### Problema planteado A
Extrae literalmente del relato de la momia encantada el fragmento que va de "Pasó un ciclo" a "verdad la luz.", ambos incluidos.
=== Texto extraído ===
Algunas veces el camino abre ante nuestros ojos... verdades. Una vez que esto ocurre, estamos obligados a tomar decisiones.
Cuenta la historia de la momia encantada que ésta sólo se aparecía cuando quería causar daño a alguien. La momia encantada era una princesa que renunció a su bondad para robar el corazón de un buen guerrero. Con engaños y hechizos lo condenó a vivir atado a su vida. Todo lo que él tocaba, ella se lo arrebataba, para poder controlar su voluntad. Le ocultaba el mundo para que él no aprendiera a vivir sin ella. Lo enfermaba con brujería para que él dependiera de sus cuidados. Y mandaba matar a toda aquella mujer que pudiera despertar el verdadero amor en él.
Esta princesa, solitaria y calculadora, se extravío de su destino por temor a interrogarse a sí misma. Sintió pereza de trazar su propio camino, de tomar sus propias decisiones, se dejó llevar por otro destino y después robó lo que nunca le perteneció. Gracias a la bondad del guerrero, hubo una vez que el hechizo se quebró. El guerrero vio la luz y supo apartarse de la asfixiante sombra de la princesa. Desde entonces, ella es una momia. Dura por dentro, tiesa por fuera. Rígida en su corazón. Y con el rostro estirado, sin un sólo gesto de emotividad. Sin un sólo rasgo de generosidad. Llena de pretensiones y falsos estatus. Depredadora hasta de sus propias entrañas. Quizá por ser esclava de sus propias dudas e inseguridades.
Pasó un ciclo de luna entero y, un día de melancolía sin sol, el guerrero sucumbió nuevamente, al descubrir que había albergado una falsa ilusión. Que aquella luz fue apenas un reflejo de lo que se le anticipaba y que, al dejarse deslumbrar por la verdad, no reparó en que no había llegado su luz verdadera... aún cuando dichoso y afortunado: sí abrazó con verdad la luz.
Confundido, extraviado por una soledad que le era desconocida. Perdió su calma, se impacientó y corrió a rogarle a la hechicera de su vida que lo tomara de vuelta en su regazo, a sabiendas de que vivirían por siempre en las tinieblas. Quizá su dolor fue tan profundo que no se percató de que la princesa se había convertido en momia. Trató de resarcir los dolores que le ocasionó, de todas las formas posibles. Trató de renunciar a los designios de su corazón. Y trató de enmendar su alma por haberse atrevido a caminar hacia su verdad. Sin saber que ella, su momia encantada, que se arropa de la sombra de la culpa, sólo buscaba venganza.
=== Registros mostrados ===
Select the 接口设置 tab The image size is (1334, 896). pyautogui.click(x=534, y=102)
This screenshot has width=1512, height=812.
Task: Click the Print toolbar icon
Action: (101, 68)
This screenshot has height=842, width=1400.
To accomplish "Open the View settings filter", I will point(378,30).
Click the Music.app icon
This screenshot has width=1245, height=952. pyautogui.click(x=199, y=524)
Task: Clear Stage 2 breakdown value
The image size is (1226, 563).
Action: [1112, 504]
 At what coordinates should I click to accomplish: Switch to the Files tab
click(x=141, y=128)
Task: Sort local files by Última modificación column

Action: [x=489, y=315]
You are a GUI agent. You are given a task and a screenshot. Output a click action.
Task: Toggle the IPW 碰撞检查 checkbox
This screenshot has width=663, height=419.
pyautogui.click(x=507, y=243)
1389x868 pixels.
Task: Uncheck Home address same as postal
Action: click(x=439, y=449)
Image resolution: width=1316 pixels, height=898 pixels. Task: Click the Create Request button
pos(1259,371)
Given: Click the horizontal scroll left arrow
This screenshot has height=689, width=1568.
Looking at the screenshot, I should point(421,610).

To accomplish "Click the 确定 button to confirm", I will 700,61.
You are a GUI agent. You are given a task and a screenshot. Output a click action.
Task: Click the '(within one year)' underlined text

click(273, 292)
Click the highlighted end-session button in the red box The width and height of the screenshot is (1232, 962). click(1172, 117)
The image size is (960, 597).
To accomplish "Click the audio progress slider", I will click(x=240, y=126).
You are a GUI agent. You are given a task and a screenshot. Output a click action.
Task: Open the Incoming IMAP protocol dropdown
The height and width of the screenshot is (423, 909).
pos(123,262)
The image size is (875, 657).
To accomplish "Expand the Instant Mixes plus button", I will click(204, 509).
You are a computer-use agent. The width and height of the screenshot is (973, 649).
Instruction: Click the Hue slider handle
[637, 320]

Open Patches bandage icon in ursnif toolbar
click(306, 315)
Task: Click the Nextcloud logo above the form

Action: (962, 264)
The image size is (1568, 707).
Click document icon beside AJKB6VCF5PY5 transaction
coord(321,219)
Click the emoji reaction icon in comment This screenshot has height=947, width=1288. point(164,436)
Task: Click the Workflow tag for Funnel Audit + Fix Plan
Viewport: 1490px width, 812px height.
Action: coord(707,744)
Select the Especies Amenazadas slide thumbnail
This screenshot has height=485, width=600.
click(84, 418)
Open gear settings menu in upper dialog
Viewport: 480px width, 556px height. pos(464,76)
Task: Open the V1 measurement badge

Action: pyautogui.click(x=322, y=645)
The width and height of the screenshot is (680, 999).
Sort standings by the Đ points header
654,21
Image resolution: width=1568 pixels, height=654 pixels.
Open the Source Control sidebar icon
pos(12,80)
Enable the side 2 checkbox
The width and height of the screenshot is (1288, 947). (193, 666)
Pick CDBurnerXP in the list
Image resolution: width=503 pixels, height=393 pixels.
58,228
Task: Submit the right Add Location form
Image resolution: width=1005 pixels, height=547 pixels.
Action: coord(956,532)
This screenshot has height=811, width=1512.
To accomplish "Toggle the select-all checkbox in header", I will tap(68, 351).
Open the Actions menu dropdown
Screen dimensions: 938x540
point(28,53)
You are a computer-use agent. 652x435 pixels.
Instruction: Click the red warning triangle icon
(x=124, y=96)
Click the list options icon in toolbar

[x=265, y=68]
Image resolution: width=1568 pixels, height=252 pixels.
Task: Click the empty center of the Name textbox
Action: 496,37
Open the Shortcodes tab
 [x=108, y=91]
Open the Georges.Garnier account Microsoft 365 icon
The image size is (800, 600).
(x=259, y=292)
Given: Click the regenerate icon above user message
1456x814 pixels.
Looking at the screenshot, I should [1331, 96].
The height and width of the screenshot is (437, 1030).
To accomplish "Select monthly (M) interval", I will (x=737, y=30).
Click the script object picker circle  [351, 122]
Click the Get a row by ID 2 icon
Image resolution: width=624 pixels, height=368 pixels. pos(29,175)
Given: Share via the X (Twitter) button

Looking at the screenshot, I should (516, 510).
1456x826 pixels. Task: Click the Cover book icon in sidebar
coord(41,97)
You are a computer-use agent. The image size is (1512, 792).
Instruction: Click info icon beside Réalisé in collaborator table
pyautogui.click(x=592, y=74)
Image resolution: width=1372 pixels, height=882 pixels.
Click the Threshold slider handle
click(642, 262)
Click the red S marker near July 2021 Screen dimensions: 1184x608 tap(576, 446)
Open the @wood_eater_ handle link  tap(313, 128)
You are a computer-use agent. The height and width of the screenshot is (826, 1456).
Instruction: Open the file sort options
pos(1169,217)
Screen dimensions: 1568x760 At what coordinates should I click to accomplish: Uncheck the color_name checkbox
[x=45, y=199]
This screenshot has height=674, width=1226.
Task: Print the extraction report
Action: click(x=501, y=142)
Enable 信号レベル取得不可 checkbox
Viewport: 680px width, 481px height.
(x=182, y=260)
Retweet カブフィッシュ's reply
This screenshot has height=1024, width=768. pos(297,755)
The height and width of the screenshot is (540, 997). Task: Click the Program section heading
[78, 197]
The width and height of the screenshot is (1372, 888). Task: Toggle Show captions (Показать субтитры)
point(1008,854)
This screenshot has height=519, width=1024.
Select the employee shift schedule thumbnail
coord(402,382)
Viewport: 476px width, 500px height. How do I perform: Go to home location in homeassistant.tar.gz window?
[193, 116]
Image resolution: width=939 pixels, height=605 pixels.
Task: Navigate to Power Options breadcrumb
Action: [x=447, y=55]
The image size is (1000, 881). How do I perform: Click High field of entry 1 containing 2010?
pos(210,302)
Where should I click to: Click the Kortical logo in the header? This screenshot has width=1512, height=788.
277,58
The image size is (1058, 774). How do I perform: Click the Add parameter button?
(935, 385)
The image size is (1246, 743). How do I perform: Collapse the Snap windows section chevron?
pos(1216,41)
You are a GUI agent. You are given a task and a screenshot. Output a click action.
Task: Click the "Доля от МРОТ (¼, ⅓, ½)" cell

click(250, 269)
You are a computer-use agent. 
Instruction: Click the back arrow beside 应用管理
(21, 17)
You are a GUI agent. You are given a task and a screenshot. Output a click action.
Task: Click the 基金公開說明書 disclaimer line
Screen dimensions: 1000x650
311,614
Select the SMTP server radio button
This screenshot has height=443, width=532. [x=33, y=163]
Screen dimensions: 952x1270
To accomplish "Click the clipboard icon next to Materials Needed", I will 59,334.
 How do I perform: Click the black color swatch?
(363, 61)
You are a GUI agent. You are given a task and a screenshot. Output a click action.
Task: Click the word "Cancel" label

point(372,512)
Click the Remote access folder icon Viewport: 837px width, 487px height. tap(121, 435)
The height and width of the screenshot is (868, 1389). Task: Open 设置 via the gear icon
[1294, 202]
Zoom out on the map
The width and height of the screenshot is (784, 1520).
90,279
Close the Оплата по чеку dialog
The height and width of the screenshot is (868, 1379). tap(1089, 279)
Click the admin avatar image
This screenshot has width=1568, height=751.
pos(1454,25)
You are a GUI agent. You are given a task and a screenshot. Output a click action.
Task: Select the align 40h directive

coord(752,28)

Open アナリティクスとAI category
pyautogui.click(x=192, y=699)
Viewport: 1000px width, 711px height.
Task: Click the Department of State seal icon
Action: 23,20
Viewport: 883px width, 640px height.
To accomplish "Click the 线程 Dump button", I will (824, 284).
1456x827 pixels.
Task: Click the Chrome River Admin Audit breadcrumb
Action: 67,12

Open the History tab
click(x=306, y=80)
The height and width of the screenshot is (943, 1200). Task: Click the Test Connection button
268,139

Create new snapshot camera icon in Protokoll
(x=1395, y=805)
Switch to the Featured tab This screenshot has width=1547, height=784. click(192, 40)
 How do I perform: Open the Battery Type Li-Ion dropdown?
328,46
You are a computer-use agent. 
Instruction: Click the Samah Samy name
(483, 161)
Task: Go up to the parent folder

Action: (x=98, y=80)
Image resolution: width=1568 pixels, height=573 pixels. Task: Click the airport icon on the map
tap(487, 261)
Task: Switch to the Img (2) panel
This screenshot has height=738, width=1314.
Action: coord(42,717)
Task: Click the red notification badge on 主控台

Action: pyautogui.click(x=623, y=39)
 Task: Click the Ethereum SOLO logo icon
===
### Problema planteado B
Cuenta las líneas de los registros que contienen la palabra "Switch", distinguiendo entre mayúsculas y minúsculas, y responde solo con el número.

### Resultado obtenido A
Pasó un ciclo de luna entero y, un día de melancolía sin sol, el guerrero sucumbió nuevamente, al descubrir que había albergado una falsa ilusión. Que aquella luz fue apenas un reflejo de lo que se le anticipaba y que, al dejarse deslumbrar por la verdad, no reparó en que no había llegado su luz verdadera... aún cuando dichoso y afortunado: sí abrazó con verdad la luz.

### Resultado obtenido B
3